## Start Material for this task
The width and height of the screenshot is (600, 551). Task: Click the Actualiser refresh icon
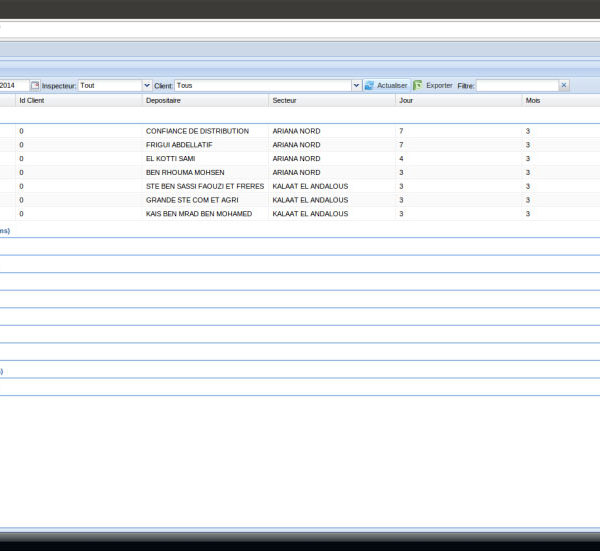point(369,86)
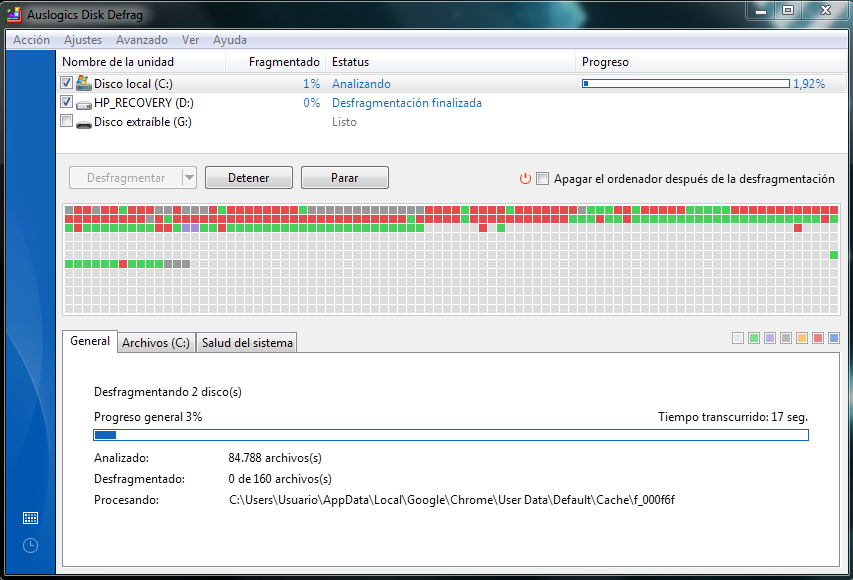Open the Avanzado menu
This screenshot has width=853, height=580.
tap(141, 40)
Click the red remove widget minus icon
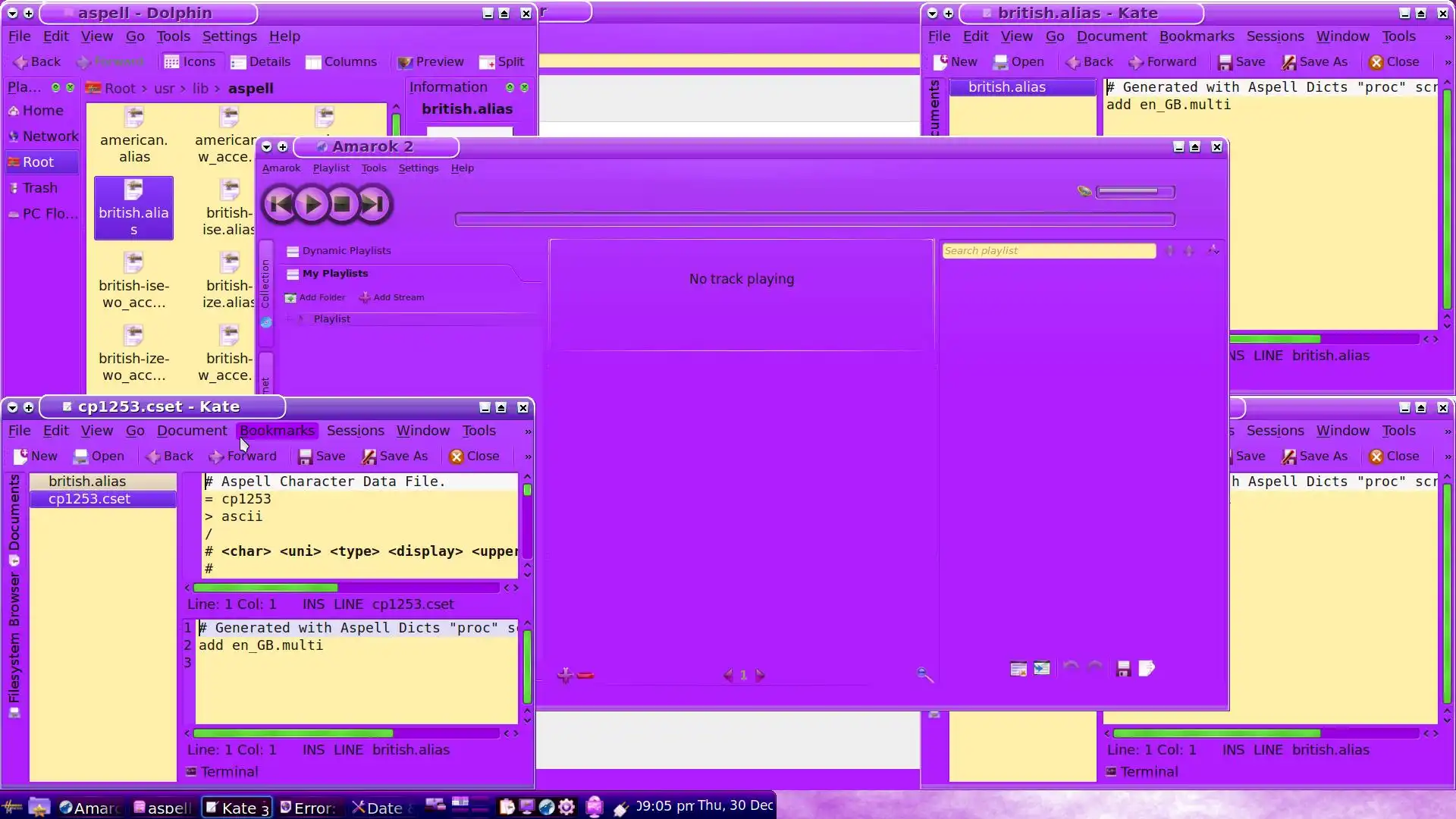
## End Material for this task
Work required:
Extract each line of the rows above verbatim, leaving out the pictures.

Reply to the exercise:
The width and height of the screenshot is (600, 551). Task: Click the Actualiser refresh icon
point(369,86)
Open the Avanzado menu
This screenshot has width=853, height=580.
tap(141, 40)
Click the red remove widget minus icon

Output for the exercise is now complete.